As the wave continues through the axis of the tube, the bunching action intensifies.
This strong concentration of moving electrons induces a second wave in the coil
which lags behind the original signal wave. The effect of this lag is to produce
a new decelerating action on the electron beam.
Amplification
At this point we have to draw upon the Law of Conservation of Energy to understand
how amplification is produced. Energy can neither be created nor destroyed but only
changed in form. Before being decelerated; the electrons in the beam possess a given
amount of kinetic energy. Conservation tells us that when they are decelerated the
energy these electrons lose must be transferred to the agent which has caused the
slow-down. Thus, the electron beam adds some of its energy to the content of the
signal, causing the latter to emerge from the output end of the coil larger than
it was when it first entered.
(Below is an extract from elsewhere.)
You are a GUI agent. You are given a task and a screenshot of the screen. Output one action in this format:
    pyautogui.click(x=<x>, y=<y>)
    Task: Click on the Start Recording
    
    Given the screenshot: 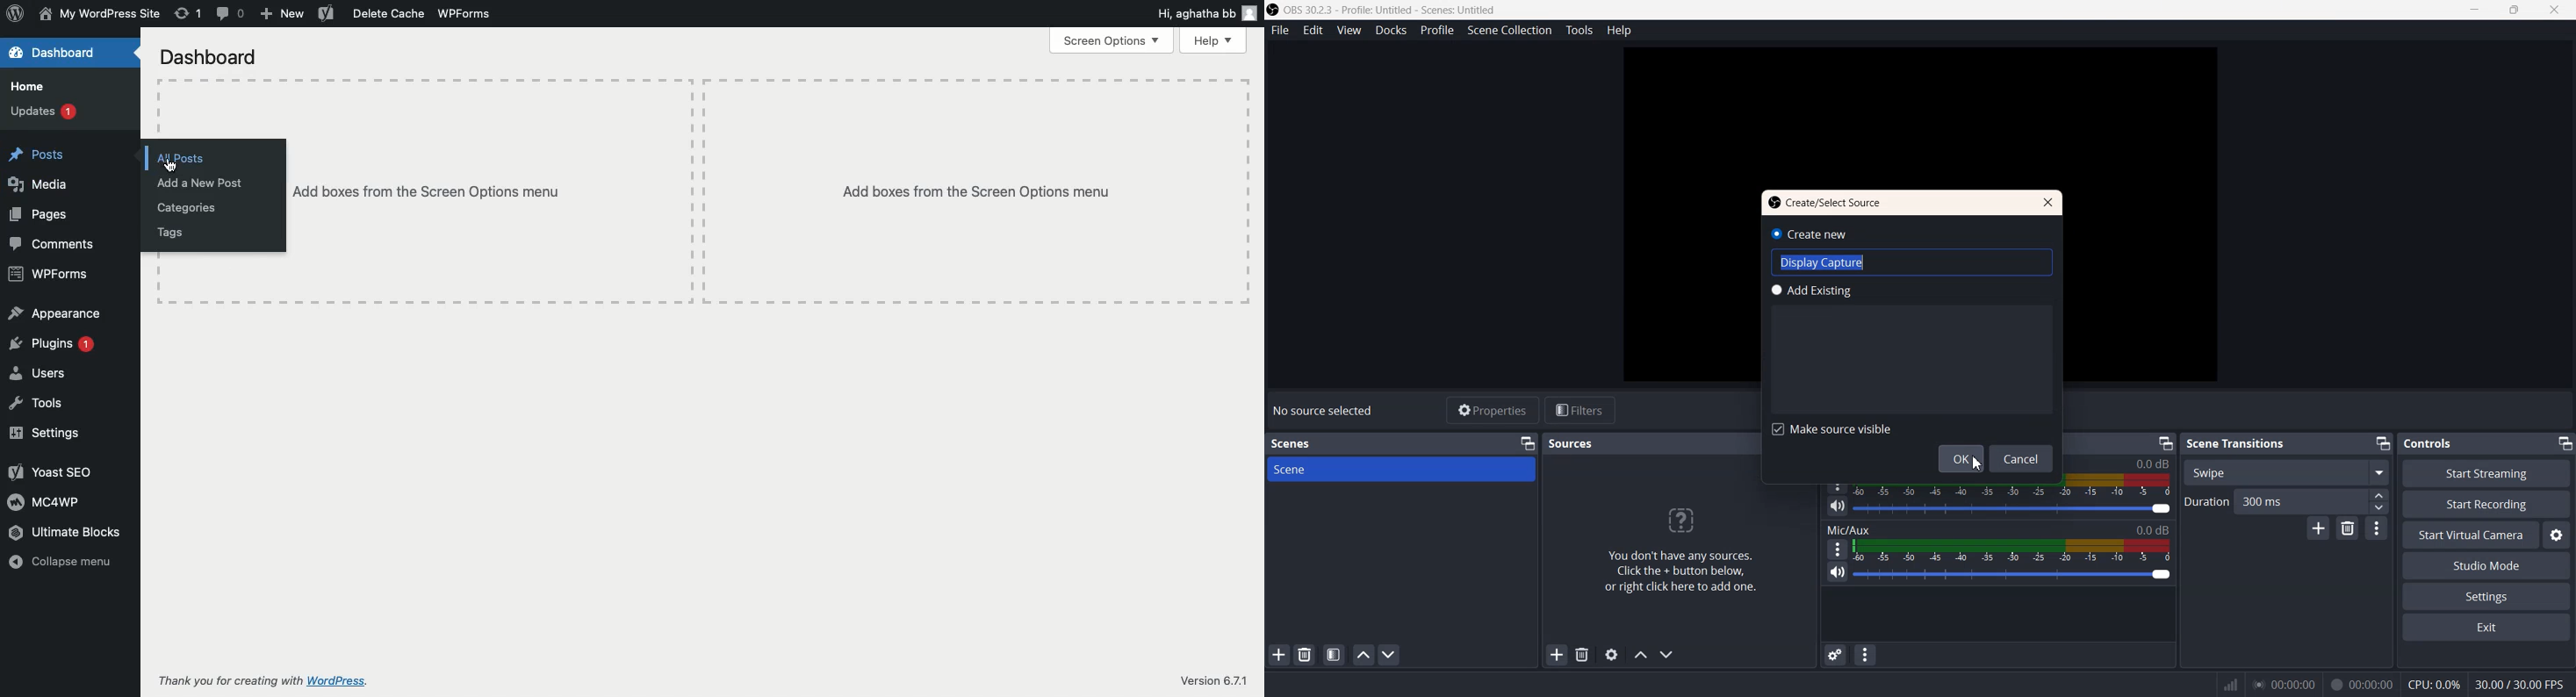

Hence, amplification has been realized.
Our troubles are not yet over, however. Whenever a wave travels through a guiding
medium, there are likely to be reflections from the remote end. In the traveling-wave
tube, such reflections are prone to start oscillations which, of course, are highly
undesirable in an amplifier. This tendency is controlled by introducing an attenuator
near the output end of the tube, usually in the form of a coating of graphite inside
the glass. This conductive area absorbs energy from the reflections, preventing
them from reaching the input end of the tube in sufficient strength to maintain
oscillatory feedback.
One of the most appealing features of traveling-wave tubes is their ability to
amplify all signals over a very wide band of frequencies. Familiar amplifier circuits
for radio frequencies usually involve resonant circuits which tend to limit the
passband by the very nature of their resonance curves. The traveling-wave tube,
being an essentially non-resonant device, is not limited in this manner. A well-
designed traveling-wave tube can provide approximately equal amplification over
the unbelievably wide band of 2000 mc!